== Document passage ==

The M2 method is a fixed-point method which in spirit is somewhat similar to our method. The idea is to solve a sequence of Dirichlet problems for the Poisson equation, and update the right hand side in each iteration, whereas we instead change the partial differential operator at each step, keeping the right hand side constant. For detailed descriptions of these methods, see [14], but in short, for M2 we solve \[\label{eq:M2} \begin{cases} \Delta u_k = g_k(x), & x \in \Omega \\ u_k(x) = \phi(x), & x \in \partial\Omega. \end{cases}\tag{5}\] where \(g_0 = 2\sqrt{f}\) and \(g_{k+1} = T(g_k) = \sqrt{(\Delta u_k)^2 + 2(f-\det(D^2 u_k))}\).

It’s not too hard to show that the solution to the original Monge–Ampère equation 1 is obtained when \(g\) is a fixed point to the operator  \(T\). Note that our proposed algorithm can also be viewed as a fixed-point method: If \(u\) is a strictly convex solution of the Monge–Ampère equation 1 , and \(B(x)\) is the associated Bellman function, the solution of 4 reproduces \(u\).

Method M1 is different. Using a central difference discretization of the second order derivatives of \(u\), the discretized version of the Monge–Ampère equation \[(\mathcal{D}^2_{xx} u_{ij})(\mathcal{D}^2_{yy} u_{ij}) - (\mathcal{D}^2_{xy} u_{ij})^2 = f_{ij}\] is rewritten as a quadratic equation for \(u_{ij}\) as \[\label{eq:M1} 4(a_1 - u_{ij})(a_2 - u_{ij}) - \frac{1}{4}(a_3-a_4)^2 = h^4 f_{ij},\tag{6}\] where \[\begin{cases} a_1 = \frac{1}{2} ( u_{i+1,j} + u_{i-1,j} ) \\ a_2 = \frac{1}{2} ( u_{i,j+1} + u_{i,j-1} ) \\ a_3 = \frac{1}{2} ( u_{i+1,j+1} + u_{i-1,j-1} ) \\ a_4 = \frac{1}{2} ( u_{i-1,j+1} + u_{i+1,j-1} ). \end{cases}\] By solving 6 for \(u_{ij}\), selecting the smaller solution of the quadratic equation to impose local convexity, we have an iterative scheme for M1: \[\label{eq:M195iterative} u_{ij} = \frac{1}{2}\left( a_1 + a_2 + \sqrt{(a_1-a_2)^2 + \frac{1}{4}(a_3-a_4)^2 + h^4 f_{ij}} \right),\tag{7}\] which is then solved using Gauss–Seidel iteration, keeping the boundary values fixed and updating one \(u_{ij}\) at the time, using 7 . We should note that this is computationally expensive, especially in our NumPy implementation where explicit loops are slow, so M1, and to some extent our proposed method, are the ones that would benefit the most from an optimized implementation.

In our comparison we chose the same termination criterion for all methods, i.e.to terminate the computation when \(\|u_k - u_{k-1}\|_{\infty} < 10^{-12}\) or the number of iterations exceeds 10000 (for M1, we allow up to 300000 iterations, where one iteration means updating each \(u_{ij}\) once).

5 Numerical experiments↩︎

In this section, we show the results of testing the Bellman algorithm on several examples with various degrees of smoothness and regularity of the right-hand side of the Monge–Ampère equation, \(f\), on the square \(\Omega = [-1,1]^{2}\), unless otherwise stated. Moreover, we reproduce the algorithms M1 and M2 presented in [14].

===
== Data segment ==

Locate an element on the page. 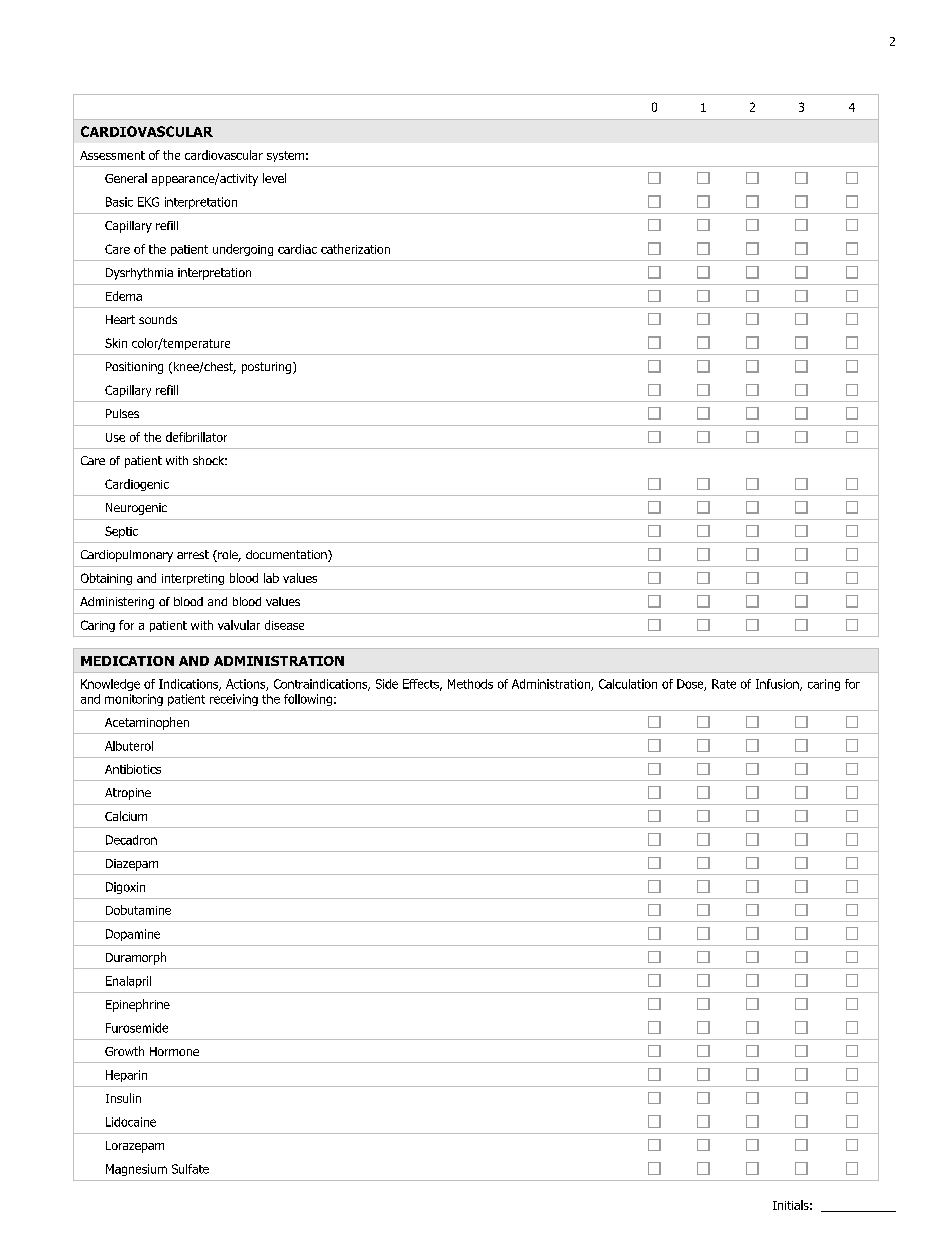 This document has width=952, height=1233. Dopamine is located at coordinates (133, 935).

===

- _Work to complete_
1. Duplicate the part of the Monge–Ampère excerpt starting at "5 Numerical experiments↩︎" and ending at "M2 presented in [14].".
2. In the Monge–Ampère excerpt, what is the maximum number of iterations allowed for M1?
The listing is separate material that has no connection to the Monge–Ampère excerpt.

- _The answers_
1.
5 Numerical experiments↩︎

In this section, we show the results of testing the Bellman algorithm on several examples with various degrees of smoothness and regularity of the right-hand side of the Monge–Ampère equation, \(f\), on the square \(\Omega = [-1,1]^{2}\), unless otherwise stated. Moreover, we reproduce the algorithms M1 and M2 presented in [14].

2. Up to 300000 iterations, where one iteration means updating each u_ij once.